I am often asked in interviews to speak about my mother. My mom hasn’t taken the public spotlight like other women in my family so many don’t know much about her. She wasn’t called to speak to large crowds or write books, but that doesn’t mean she hasn’t made an impact on thousands, one-by-one.
If I had to describe my mom in one word, talkative, comes to mind. My mom, Jane Austin Graham, can talk to anyone. I do not think the lady has ever come across a stranger in her entire life. In fact, stranger does not exist in her vocabulary.
There were times as a little girl that I would be embarrassed by her random conversations with people in the grocery store. It was absolutely impossible to quickly run into Walmart because my mom was sure to bump into someone she knew or maybe she would even make a new friend in the aisle.

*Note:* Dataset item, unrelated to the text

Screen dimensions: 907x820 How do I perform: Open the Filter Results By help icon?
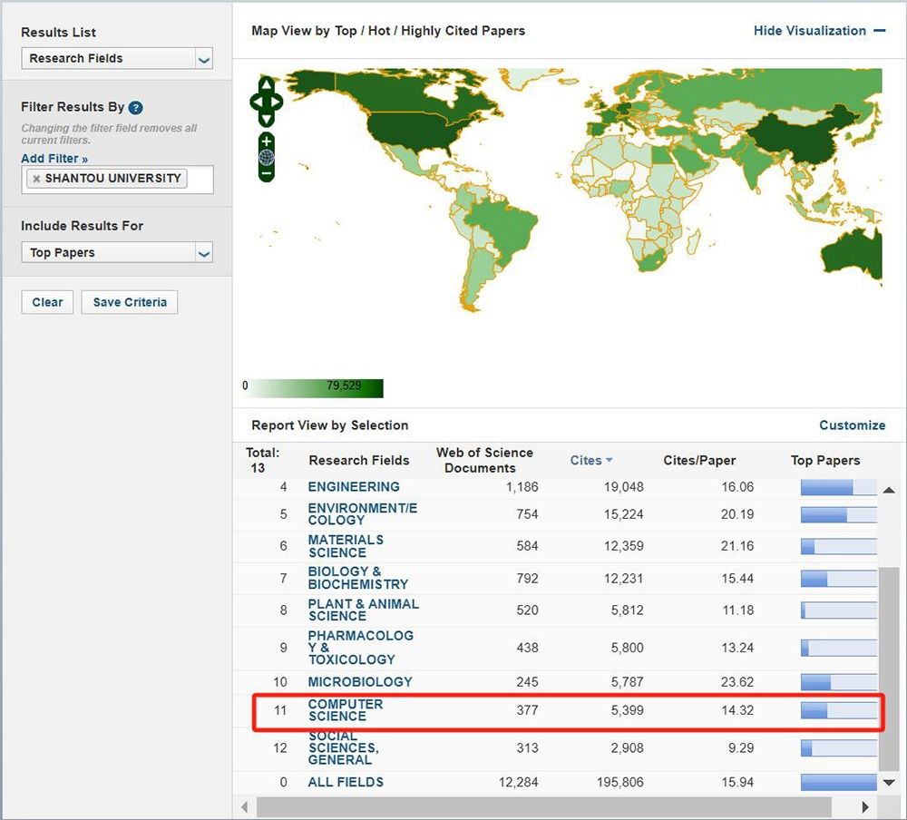[x=135, y=108]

I was annoyed at her talkativeness as a teenager, because many times it would make me late to wherever I had to be.
Now as a grown daughter, I have often been completely amazed at watching my mom talk. I have come to the realization that being talkative is a precious gift my mom has.
I have watched her time and time again when talking to people. In a matter of minutes she makes them feel at ease, makes them feel important, and makes them feel like she has known them for years.
People often do not know what to expect when they are going to be around a “Graham.” Some come nervous, some come with their judgments, some come in awe. Regardless, in no time at all my mom has everyone at ease. She brings a sense of normalcy to any situation just by talking. Whether she is with the President of the United States of America, or sitting with an employee and their spouse in the office cafeteria, she is the same exact person. When she talks, she is herself. She builds comfort, trust, and laughter in just a few moments of conversation.
I have often wondered how she does it. How can she talk so effortlessly to anyone she encounters? But things I have learned by watching: she is always transparent, she is always honest, she genuinely cares about the person she is talking to, and she shares a sense of humor.
I have realized mom’s talkativeness has brought balance to my dad’s ministry. Many people don’t realize that my dad is shy when it comes to one-on-one conversations, even though he ministers to people by the thousands. But I watch my mom stand by his side and minister to his staff and his local community in ways he can’t.
Mom just recently received an unexpected phone call from a former high-school student she had in class 25 years ago. The man shared with her that several years ago, when he and his wife were expecting a child, the unborn baby was diagnosed with an illness and it was suggested that the baby be aborted. The man told my mother that the first thing that came to his mind was, “Jane Graham wouldn’t approve.” And now, years later, he has a healthy grown child. For this man and his family, their entire world is different because my mom talked to him in high school and sincerely cared about his life.
There are countless stories of my mom being talkative – using her voice to witness and speak to the lives she has impacted – whether it was a short encounter or a long-lasting friendship. One day I look forward to heaven and listening to all the stories of people my mom’s life touched just by her talking to people one-by-one.
Happy Mother’s Day to my very dear mother, Jane Austin Graham. I love you. And thank you for teaching me to talk.